The Deception Behind Medical Malpractice Reform

Medical Malpractice Cases

The current healthcare debate is now turning to the issue of medical malpractice tort reform. For decades now, the health insurance industry and its lobbyists have been quick to attribute the high cost of healthcare to frivolous litigation and the so-called resulting escalating costs of medical malpractice insurance premiums doctors and hospitals have been required to pay.

Over the past thirty years, medical insurance companies and professional interest groups have mounted one of the sophisticated yet misleading public relations campaigns in modern history. Yet government commissioned studies have shown year after year, that there are more serious injuries sustained by medical malpractice cases then by automobile accidents.

Studies have also shown that most patients, who do suffer serious injuries as the result of negligent medicine, do not end up taking legal action against their doctor or medical provider. A study released by the National Academy of Sciences, attributed up to one hundred thousand patients needing to be hospitalized every year resulting from some form of physician negligence.

According to surveys published by a number of state medical boards, doctors in the field of obstetrics ended up paying the most for malpractice insurance, as a percentage of gross revenue, while nearly 7%, of cardiologists paid the least, just under 2%.

The insurance company position has continued to be that undeserving claimants file medical malpractice lawsuits out of ignorance or greed and are not aware that their malpractice claims lack either legal and/or medical efficacy.
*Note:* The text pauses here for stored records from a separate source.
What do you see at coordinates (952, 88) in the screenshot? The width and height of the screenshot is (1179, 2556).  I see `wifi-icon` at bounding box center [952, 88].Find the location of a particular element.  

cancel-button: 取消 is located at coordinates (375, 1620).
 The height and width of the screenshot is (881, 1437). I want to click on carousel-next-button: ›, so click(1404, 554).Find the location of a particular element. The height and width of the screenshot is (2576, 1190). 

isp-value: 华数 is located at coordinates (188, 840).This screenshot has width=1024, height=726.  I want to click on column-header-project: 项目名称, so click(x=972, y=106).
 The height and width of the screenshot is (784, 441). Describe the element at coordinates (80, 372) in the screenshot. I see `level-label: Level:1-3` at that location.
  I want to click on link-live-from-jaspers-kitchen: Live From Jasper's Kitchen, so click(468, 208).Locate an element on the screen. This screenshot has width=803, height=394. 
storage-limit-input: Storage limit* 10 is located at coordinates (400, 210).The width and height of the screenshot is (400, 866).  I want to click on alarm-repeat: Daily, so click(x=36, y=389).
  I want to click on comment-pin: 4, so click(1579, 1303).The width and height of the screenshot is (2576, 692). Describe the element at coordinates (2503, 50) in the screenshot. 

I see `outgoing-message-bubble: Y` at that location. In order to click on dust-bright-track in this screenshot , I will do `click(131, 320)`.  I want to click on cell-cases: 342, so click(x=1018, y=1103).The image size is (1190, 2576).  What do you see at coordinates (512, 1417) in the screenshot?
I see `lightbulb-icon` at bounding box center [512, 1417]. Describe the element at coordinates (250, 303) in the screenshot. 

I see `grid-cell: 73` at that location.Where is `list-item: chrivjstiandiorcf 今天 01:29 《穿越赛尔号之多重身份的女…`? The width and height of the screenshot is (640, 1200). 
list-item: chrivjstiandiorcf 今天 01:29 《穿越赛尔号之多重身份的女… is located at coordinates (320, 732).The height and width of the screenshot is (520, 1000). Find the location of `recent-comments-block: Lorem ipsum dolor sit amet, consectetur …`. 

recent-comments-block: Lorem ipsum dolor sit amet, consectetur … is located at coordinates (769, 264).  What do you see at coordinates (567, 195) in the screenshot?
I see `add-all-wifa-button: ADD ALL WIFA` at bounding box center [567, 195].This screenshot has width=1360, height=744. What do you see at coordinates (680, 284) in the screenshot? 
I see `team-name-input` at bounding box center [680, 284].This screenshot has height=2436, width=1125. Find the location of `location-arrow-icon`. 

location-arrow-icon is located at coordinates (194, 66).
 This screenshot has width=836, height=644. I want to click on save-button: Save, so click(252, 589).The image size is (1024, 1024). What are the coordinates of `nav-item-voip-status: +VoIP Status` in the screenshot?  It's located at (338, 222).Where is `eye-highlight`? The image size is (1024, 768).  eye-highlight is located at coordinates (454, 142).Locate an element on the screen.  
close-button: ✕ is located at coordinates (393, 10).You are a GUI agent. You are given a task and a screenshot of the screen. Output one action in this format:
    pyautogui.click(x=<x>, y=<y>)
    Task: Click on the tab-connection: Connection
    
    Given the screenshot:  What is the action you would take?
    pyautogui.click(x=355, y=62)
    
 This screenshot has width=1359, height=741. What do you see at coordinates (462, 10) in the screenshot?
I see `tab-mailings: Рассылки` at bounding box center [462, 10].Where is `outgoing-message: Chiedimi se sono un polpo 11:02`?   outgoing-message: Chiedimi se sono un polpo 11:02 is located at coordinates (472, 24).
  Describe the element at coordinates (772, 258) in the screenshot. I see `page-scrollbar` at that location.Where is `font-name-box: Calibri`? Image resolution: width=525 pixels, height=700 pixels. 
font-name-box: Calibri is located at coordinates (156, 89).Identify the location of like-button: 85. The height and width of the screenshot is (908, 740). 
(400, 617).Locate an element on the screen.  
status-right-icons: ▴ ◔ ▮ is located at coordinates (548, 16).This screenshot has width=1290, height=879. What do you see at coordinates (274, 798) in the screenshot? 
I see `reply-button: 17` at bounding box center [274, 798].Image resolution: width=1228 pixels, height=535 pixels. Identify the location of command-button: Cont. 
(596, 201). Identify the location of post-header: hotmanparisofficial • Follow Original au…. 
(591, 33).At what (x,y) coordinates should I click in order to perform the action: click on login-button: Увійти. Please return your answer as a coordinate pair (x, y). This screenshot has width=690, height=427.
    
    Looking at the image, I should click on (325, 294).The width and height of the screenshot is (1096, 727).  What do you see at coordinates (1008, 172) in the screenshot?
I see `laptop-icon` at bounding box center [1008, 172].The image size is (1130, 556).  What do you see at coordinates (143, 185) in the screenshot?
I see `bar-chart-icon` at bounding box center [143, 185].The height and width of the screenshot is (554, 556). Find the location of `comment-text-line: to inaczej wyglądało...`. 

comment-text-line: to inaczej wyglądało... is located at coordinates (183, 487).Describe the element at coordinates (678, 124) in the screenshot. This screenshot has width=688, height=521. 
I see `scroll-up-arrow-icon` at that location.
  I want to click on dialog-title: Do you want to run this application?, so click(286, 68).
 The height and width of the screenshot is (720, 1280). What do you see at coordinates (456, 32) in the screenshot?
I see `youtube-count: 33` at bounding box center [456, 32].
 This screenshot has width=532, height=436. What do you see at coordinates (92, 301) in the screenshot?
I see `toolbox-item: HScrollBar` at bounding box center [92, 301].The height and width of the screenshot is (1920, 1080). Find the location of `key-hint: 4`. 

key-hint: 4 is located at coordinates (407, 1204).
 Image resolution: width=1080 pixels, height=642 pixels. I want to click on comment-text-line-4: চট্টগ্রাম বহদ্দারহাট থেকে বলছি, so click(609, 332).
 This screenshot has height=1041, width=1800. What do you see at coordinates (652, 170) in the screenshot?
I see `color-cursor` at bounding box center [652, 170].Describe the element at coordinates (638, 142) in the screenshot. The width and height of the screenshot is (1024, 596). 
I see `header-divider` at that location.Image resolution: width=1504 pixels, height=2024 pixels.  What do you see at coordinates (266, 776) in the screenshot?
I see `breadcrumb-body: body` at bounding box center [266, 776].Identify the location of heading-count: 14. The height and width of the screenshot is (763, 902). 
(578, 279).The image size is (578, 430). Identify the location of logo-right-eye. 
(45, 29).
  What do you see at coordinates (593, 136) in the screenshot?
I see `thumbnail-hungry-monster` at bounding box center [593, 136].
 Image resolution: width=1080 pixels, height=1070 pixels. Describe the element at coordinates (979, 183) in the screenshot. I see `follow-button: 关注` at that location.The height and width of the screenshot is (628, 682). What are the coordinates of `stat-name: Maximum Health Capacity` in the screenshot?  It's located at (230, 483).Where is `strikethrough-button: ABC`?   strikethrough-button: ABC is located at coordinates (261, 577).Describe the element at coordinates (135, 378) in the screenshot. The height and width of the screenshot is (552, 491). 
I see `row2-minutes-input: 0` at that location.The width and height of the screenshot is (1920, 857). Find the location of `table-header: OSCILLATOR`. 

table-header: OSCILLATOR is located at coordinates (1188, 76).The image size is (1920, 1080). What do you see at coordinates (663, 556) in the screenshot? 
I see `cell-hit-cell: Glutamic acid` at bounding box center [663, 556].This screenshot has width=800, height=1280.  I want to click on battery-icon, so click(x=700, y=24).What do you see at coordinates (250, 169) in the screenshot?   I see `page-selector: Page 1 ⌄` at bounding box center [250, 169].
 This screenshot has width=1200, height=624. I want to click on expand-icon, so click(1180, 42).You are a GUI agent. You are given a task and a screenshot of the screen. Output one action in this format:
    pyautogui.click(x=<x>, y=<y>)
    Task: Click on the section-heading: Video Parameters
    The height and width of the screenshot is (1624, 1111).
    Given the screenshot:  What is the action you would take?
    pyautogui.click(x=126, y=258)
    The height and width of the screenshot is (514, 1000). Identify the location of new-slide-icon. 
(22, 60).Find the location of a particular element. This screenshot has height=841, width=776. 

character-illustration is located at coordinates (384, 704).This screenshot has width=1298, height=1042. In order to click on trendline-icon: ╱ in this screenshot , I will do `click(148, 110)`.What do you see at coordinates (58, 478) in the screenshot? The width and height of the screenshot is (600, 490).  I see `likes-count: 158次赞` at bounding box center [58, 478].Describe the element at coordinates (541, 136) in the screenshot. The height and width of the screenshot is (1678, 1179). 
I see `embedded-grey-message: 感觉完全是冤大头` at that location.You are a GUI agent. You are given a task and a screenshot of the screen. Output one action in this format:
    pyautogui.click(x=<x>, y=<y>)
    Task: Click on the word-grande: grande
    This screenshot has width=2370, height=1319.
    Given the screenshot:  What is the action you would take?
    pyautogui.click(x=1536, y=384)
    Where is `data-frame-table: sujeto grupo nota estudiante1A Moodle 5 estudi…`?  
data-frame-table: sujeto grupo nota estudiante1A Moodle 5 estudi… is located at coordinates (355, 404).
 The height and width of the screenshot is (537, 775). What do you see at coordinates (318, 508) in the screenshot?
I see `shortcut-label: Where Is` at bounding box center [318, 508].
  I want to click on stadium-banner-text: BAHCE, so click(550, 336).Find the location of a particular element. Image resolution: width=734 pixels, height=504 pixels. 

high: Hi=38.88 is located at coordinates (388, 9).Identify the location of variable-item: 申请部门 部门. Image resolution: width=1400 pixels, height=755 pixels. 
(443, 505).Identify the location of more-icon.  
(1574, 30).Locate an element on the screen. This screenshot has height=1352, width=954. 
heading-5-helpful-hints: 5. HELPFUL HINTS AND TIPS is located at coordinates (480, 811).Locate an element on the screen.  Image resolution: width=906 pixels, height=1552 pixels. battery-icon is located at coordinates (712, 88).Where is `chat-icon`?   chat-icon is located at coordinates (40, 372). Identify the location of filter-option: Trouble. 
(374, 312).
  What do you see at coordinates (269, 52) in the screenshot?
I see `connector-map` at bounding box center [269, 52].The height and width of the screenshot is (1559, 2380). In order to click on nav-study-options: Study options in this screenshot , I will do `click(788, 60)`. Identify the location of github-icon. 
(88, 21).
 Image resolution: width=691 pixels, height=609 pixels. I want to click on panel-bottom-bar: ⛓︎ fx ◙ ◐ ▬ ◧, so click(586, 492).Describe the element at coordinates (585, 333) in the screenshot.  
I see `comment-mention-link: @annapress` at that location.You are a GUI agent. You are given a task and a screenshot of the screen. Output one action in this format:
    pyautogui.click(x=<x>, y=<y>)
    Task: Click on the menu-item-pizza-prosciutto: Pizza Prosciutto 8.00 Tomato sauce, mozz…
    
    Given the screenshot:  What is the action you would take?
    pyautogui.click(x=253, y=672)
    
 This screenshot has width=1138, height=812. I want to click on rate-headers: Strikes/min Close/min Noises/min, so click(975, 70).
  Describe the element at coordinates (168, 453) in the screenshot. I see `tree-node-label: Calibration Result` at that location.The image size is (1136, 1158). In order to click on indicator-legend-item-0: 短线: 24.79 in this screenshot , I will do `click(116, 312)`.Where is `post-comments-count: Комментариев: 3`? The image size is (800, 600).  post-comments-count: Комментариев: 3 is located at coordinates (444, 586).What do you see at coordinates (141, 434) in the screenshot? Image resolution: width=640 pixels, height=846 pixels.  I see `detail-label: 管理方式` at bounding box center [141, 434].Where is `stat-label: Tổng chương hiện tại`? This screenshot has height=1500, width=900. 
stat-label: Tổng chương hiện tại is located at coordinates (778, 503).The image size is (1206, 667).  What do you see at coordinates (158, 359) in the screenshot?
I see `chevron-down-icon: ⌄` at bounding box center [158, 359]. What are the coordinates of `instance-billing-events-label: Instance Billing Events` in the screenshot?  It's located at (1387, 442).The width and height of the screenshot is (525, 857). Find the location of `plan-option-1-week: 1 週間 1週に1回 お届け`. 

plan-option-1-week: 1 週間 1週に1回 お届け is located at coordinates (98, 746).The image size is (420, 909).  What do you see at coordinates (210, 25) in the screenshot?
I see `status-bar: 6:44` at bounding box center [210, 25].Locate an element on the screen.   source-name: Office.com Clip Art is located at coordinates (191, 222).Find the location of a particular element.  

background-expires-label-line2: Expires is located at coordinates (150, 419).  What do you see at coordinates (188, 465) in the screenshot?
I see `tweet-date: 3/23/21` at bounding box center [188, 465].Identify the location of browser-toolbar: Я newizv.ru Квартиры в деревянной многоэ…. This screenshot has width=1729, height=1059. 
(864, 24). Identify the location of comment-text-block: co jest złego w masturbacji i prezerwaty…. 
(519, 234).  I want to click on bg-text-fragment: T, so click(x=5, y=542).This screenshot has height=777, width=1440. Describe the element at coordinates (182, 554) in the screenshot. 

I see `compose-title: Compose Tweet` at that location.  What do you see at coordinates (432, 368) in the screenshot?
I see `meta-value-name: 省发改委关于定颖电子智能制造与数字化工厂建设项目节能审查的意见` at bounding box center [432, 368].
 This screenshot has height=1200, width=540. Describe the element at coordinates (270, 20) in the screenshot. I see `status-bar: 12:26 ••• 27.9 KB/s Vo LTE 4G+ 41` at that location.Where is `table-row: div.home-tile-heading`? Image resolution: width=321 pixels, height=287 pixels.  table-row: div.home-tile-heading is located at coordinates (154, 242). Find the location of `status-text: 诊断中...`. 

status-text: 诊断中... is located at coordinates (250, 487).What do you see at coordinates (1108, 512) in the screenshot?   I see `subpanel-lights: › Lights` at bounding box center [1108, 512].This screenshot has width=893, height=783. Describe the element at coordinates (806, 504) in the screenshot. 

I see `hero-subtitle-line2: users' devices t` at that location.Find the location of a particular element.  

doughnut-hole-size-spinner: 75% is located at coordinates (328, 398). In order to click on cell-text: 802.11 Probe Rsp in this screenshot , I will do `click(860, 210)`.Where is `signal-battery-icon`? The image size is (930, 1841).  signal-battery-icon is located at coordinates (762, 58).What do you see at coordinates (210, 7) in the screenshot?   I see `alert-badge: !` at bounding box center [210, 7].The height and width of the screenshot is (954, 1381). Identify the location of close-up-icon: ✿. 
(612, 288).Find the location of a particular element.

Yet what medical insurance companies do not disclose, is that most medical malpractice cases never make it to trial and those that do, end up in a favorable verdict for the doctor.

Lets take a look at just one medical malpractice case. In 2007, Julie, a thirty-six year old nurse suffered from a facial tick for which she sought medical care and treatment from a physician who claimed to specialize in repairing these types of facial nerve disorders.

 What Julie and her family did not know however was that the neurosurgeon had been investigated by his respective medical board for repeatedly performing unnecessary and unreasonably dangerous procedures and was only months away from possibly losing his medical license.  For Julie and her family, life was about to change forever.

During the surgery, the doctor admittedly cut an intracranial blood vessel, which was feeding blood to Julie’s brain. As a result, she suffered a stroke on the operating table and lost her hearing, sight and movement on one side of her body. After a five-day jury trial, the doctor, was found not to be liable for Julies stroke nor for any of its devastating consequences that followed.

A little known fact is that even if Julies doctor was found legally responsible for causing her stroke, in jurisdictions that have adopted medical insurance reform caps, the most Julie would be legally entitled to recover for her pain and suffering and general damages is $250,000. Nearly a third of the states have already legislated some form of limits on general damage awards in medical malpractice cases.  Consumer groups charge that the cap falls far short of what many victims of medial malpractice actually deserve.

The issue of malpractice insurance has become a polarizing issue in our country. More than half the nation’s state legislatures have already considered imposing damage caps on medical malpractice general damage awards.

 In high-risk medical fields such as obstetrics and neurology, on average, doctors still spend less on malpractice insurance than on their office rent. Government data, released by congressional advisory committees have shown that at the national level, less then 4% of a physicians gross income goes to paying medical malpractice insurance premiums.